Beginning with a review of the literature we set out the current pathway and policy landscape for breast cancer prevention. We found that although personalised prevention is a stated policy aspiration, there is very little consideration of how this would work in practice or practical examples available, especially for breast cancer. Working together with experts from science, public health, breast screening, primary and tertiary care, we explored how emerging and future developments could impact on breast cancer prevention pathways. Through this process we identified opportunities emerging science offers and considered issues that would impact on implementation.

Personalising prevention in breast cancer, the report from this workshop, has been delivered to the EU and is now available on the PHG Foundation website. For the next phase of the project we will analyse the knowledge we have gathered so far to generate policy recommendations to inform decision makers with respect to developing personalised breast cancer prevention pathways.

The main findings of the workshop

There was agreement that although emerging science and technologies are providing opportunities for personalisation, we still need broader public health initiatives to support more individualised interventions and reap the benefits for patients and the health system. In the future, we could expect to see a far greater range of tools and resources available to prevention efforts. For example, information for the management of risk in individuals may come from a wider variety of sources e.g. from clinical consultations or from people’s use of digital health apps or direct to consumer tests from commercial providers. Digitisation may make it easier to finely tune interventions to the needs of specific sub-groups within a geographical population.  

While offering many benefits, the health system will undoubtedly become more complex, which can be a barrier to progress, especially if complexity is viewed negatively and if obtaining a rigorous evidence-base to support innovation becomes more difficult. We will have to come to terms with this greater complexity and develop our tolerance for a flexible system that can adapt to a rapidly developing evidence base. This doesn’t mean we should throw caution to the wind, but we will have to recognise that progress may at times mean accepting a less than complete picture of the impact of an innovation and a willingness to accrue evidence through practice.

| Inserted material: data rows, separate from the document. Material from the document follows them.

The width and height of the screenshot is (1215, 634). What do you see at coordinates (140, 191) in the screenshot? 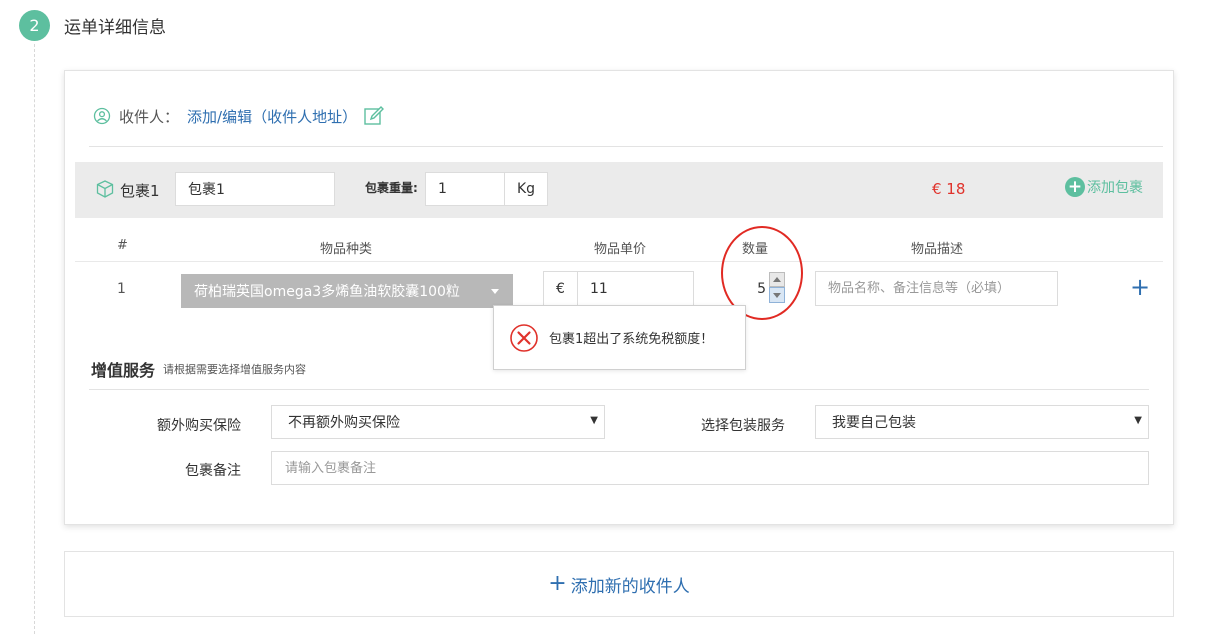
I see `package-label: 包裹1` at bounding box center [140, 191].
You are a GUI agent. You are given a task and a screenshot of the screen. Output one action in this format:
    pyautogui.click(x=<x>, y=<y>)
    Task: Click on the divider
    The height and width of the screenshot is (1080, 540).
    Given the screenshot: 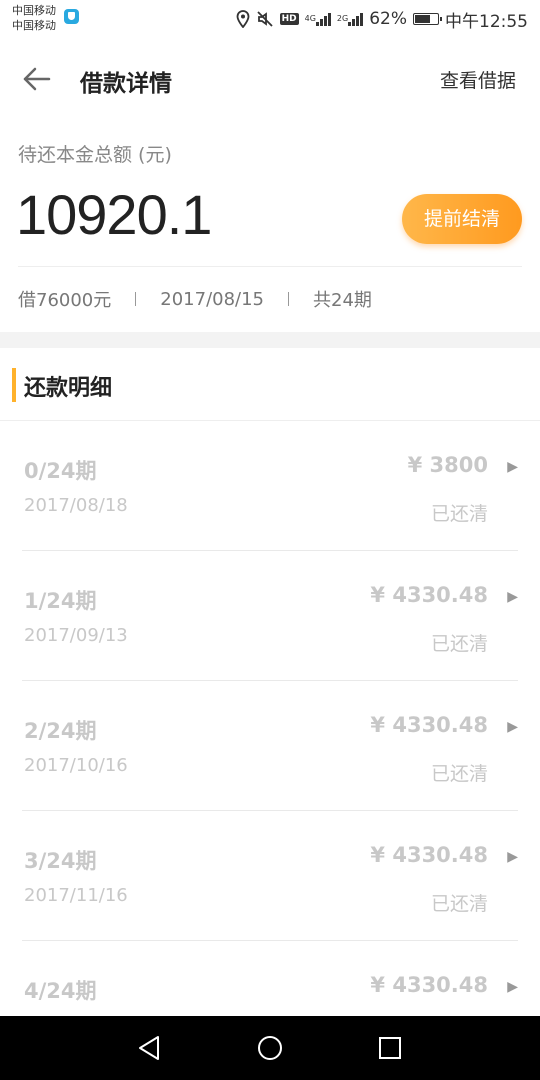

This also means a willingness to stop practices – when evidence accumulates that indicates a negative impact – and learn from these cases.

Issues for health systems, society and individuals

A range of interrelated issues must be addressed if we are to create health systems responsive to the needs of individuals and population that will improve health and minimise potential harms.

These include the potential for changes in healthcare to impact on inequalities, individual health choices, medicalisation and regulatory processes. For example, risk-based prevention requires greater engagement from individuals both in understanding risk and making decisions based on this information. Understanding and interpreting risk information may need to be approached differently for different users (e.g. citizens, patients, clinicians) and if not done well can be a barrier to equitable adoption. There is unlikely to be an easy resolution to these issues, nevertheless acknowledging them and ensuring they are addressed goes a long way towards achieving better healthcare for all.

Where do we go from here?

Translating science into better healthcare is not simple. It demands an understanding of the science, its impact on healthcare pathways and the wider societal consequences, such as the risk of increasing gaps in access to some groups, in order to identify the most appropriate path to implementation. The interconnected nature of technological developments can make this a daunting task. The solution often lies in multidisciplinary working to create understanding and engaging policy makers early in the process to ensure uptake of novel strategies.

In the next stage of the project, we will be exploring these issues with the aim of creating consensus and recommendations to help policy makers take the next steps towards making personalised breast cancer prevention a reality.